Baraja de Grimaud según el diseño de Paul Marteau (1930)
Este hombre mayor, similar a los sabios de los cuentos de hadas, ilumina el pasado, el camino ya recorrido, el conocimiento antiguo de los hombres.
El arquetipo de El Emitaño
A pesar de estar solo en el desierto sabe todo lo que pasa en el mundo, no está alejado del mundo. Necesita estar solo para estar con el mundo porque su mente está muy abierta y lo cotidiano lo obnubila y no lo deja ver. Es extremadamente sensible, su sabiduría se centra en los afectos, está solo para que los afectos no lo inunden, pero es puro afecto. Es el conocimiento del mundo desde las emociones.
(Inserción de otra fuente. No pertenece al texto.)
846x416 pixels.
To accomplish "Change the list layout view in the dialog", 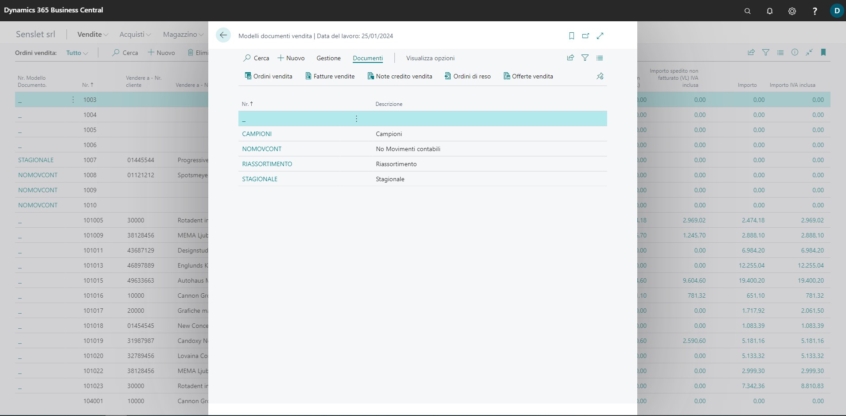I will click(600, 58).
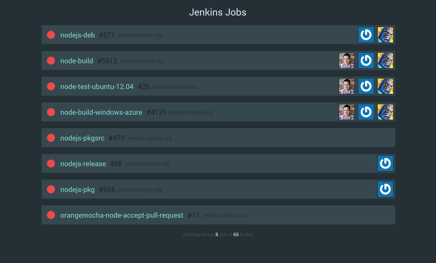This screenshot has height=263, width=436.
Task: Select the committer avatar on node-build row
Action: click(x=347, y=61)
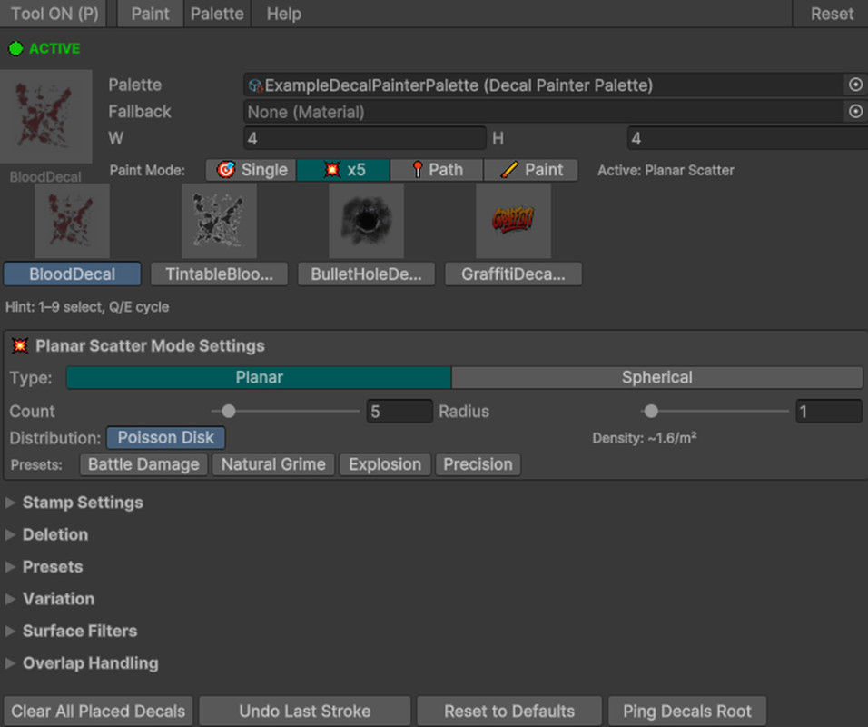Image resolution: width=868 pixels, height=727 pixels.
Task: Click the Radius value input field
Action: pyautogui.click(x=828, y=412)
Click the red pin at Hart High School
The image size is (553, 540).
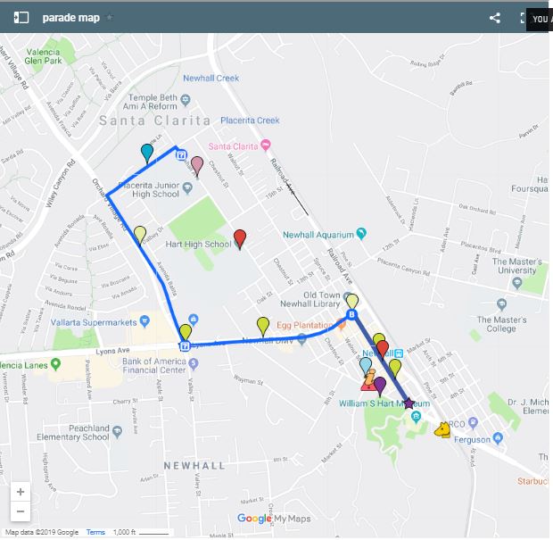[240, 239]
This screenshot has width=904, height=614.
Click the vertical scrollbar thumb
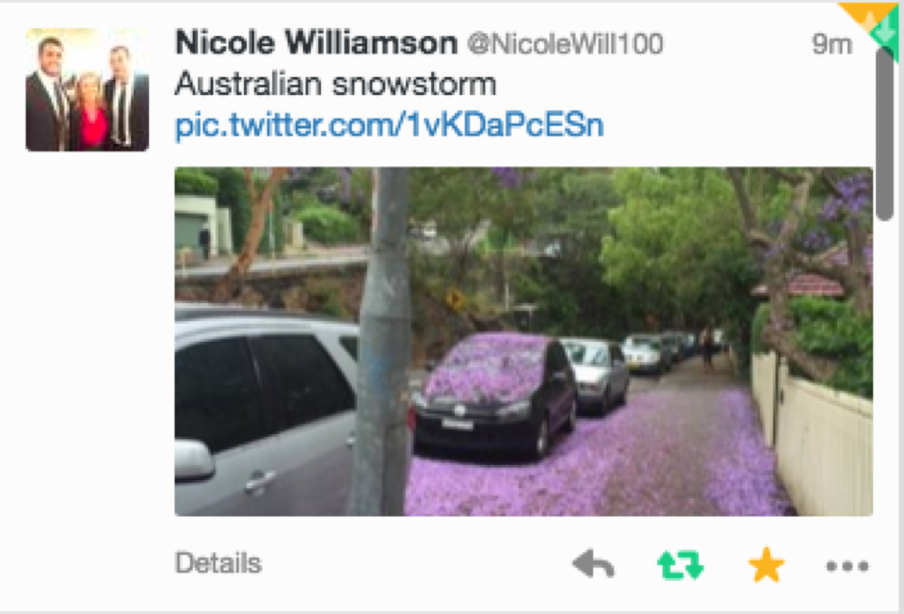884,133
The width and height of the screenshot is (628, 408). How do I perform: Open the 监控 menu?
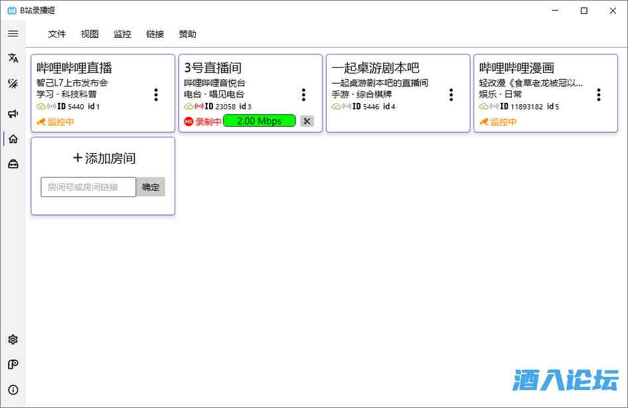tap(122, 34)
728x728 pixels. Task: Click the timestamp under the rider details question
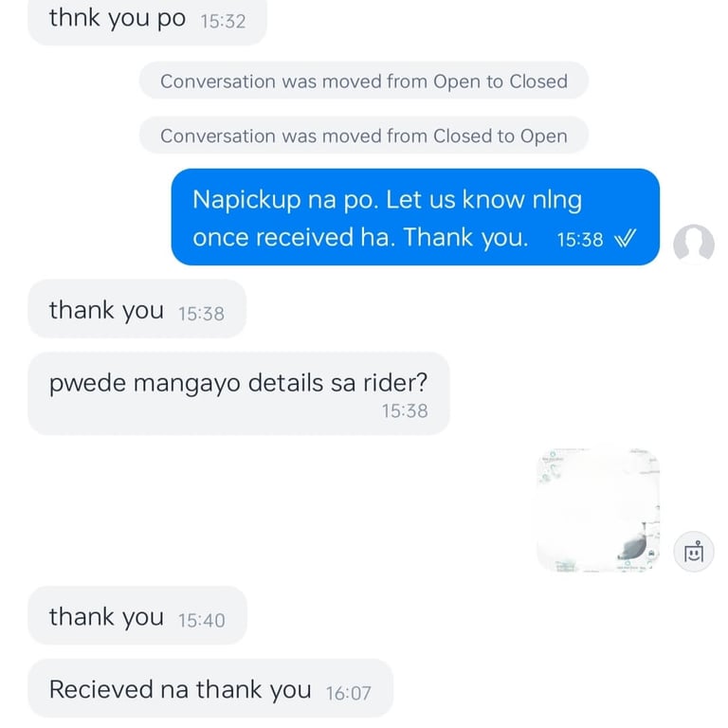[405, 410]
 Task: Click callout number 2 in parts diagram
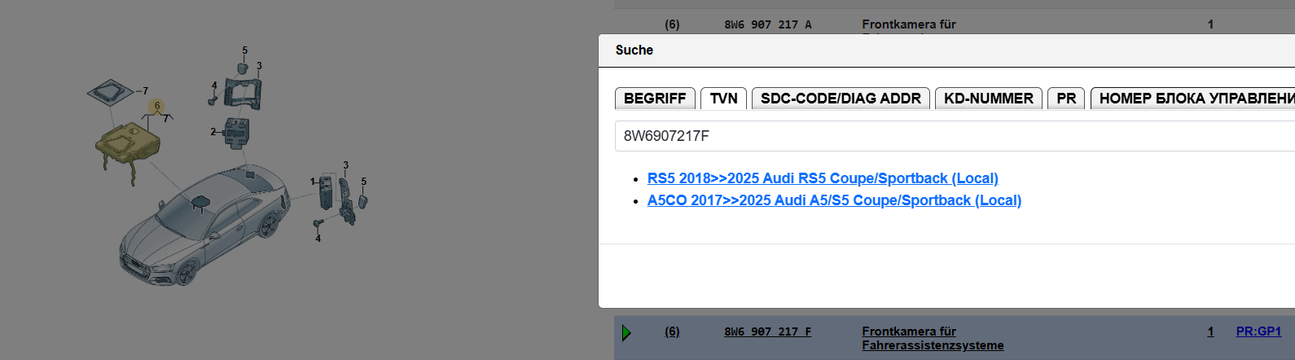pos(213,132)
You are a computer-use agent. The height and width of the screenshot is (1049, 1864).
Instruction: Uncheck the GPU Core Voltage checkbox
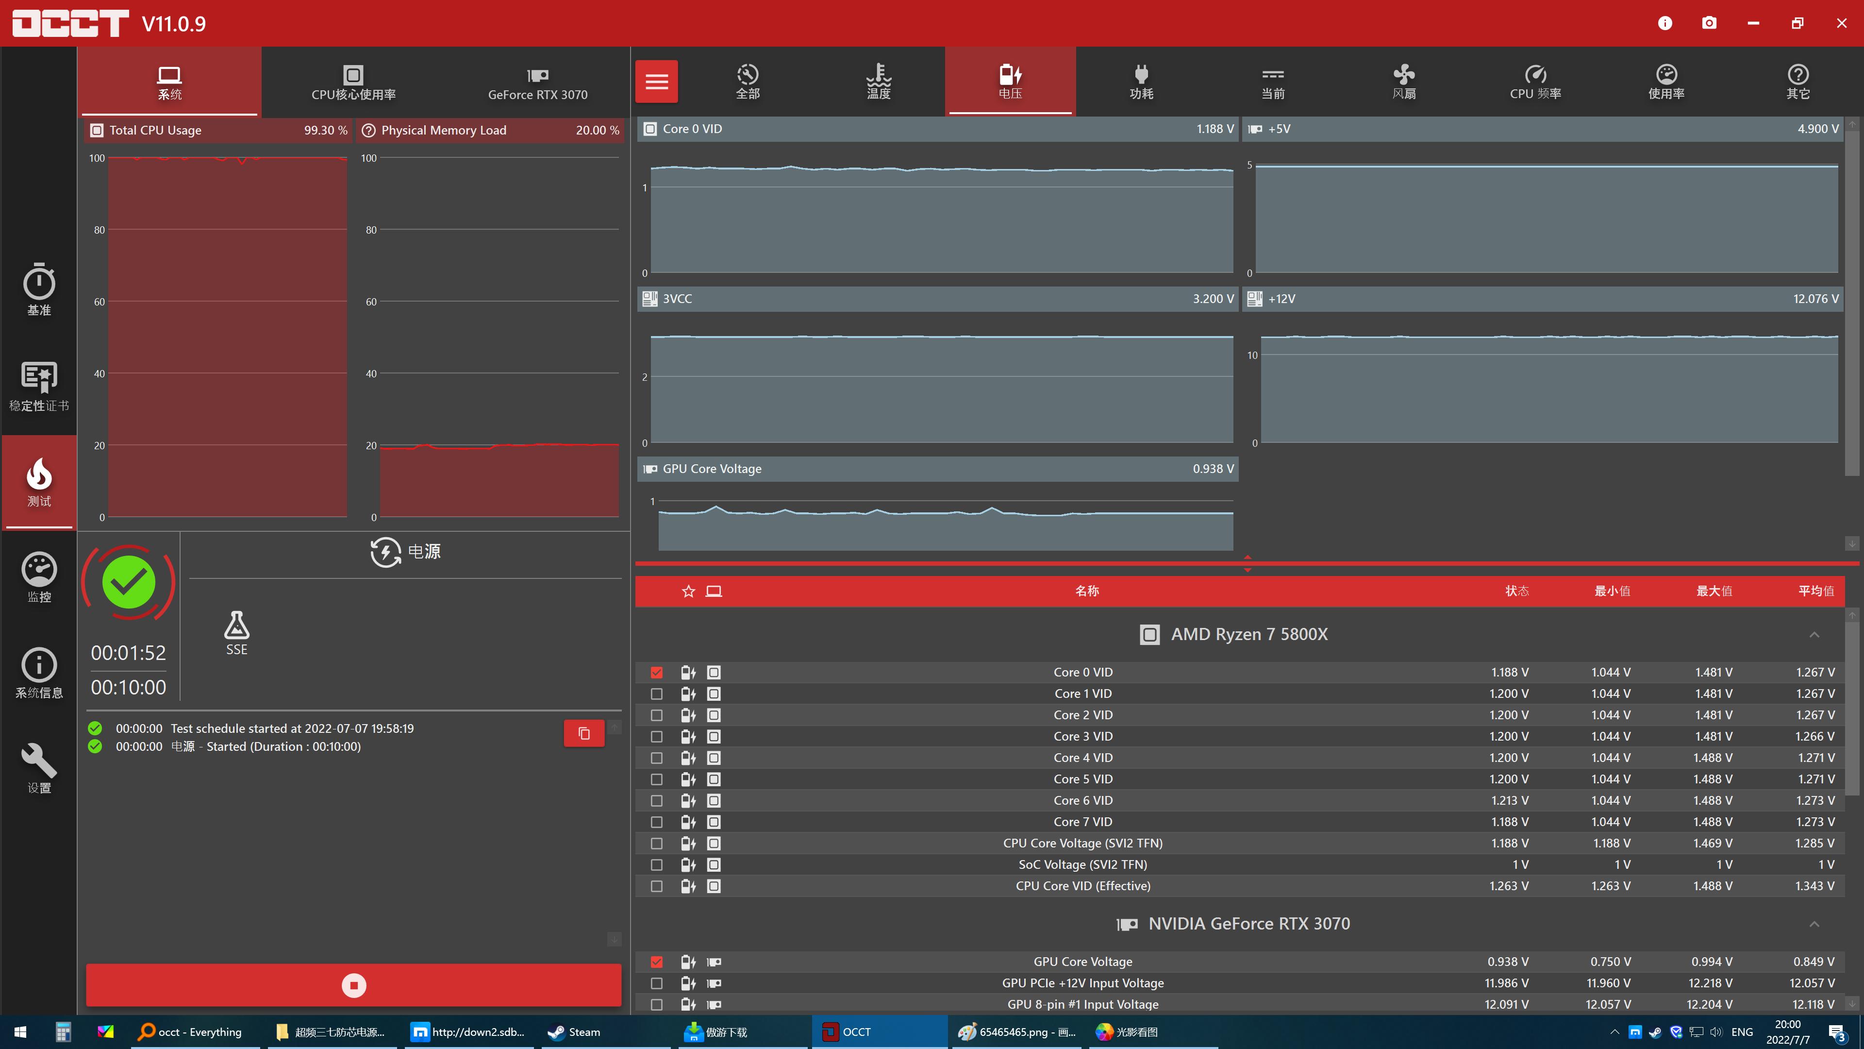click(656, 962)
El Ermitaño es el verdadero gurú, el que no necesita que lo adulen para mantenerse vivo, está entero consigo mismo, no tiene fisuras ni dualidades.
A diferencia con el Papa no dirige un movimiento religioso. Está con Dios en una relación personal.
Su sabiduría está fundada en esa relación directa con Dios, sin intermediarios, donde los otros no importan, no están involucrados. La gente se acerca a él por ese conocimiento tan firme y antiguo que tiene sobre los hechos mundanos. Está solo, lejos de la gente, pero sabe todo lo que la gente necesita. Sabe porque sufre, sabe porque ama, sabe todo sin necesidad de pasar él por esa experiencia.
Entiende todo lo terreno con ojos divinos. Se eleva de la inmediatez, de la demanda de lo cotidiano, de las peleas de los amantes, de los juicios, del hacer para uno y para los otros. Él no juzga a nadie, está ahí para escuchar e iluminar el camino de aquellos que se acercan para consultarlo. Es el viejo que aparece solo en el camino de los cuentos de hadas y que ayuda al héroe dándole artefactos mágicos que le darán fuerza para encontrar a su tesoro, a su amor aprisionado, y rescatarlos.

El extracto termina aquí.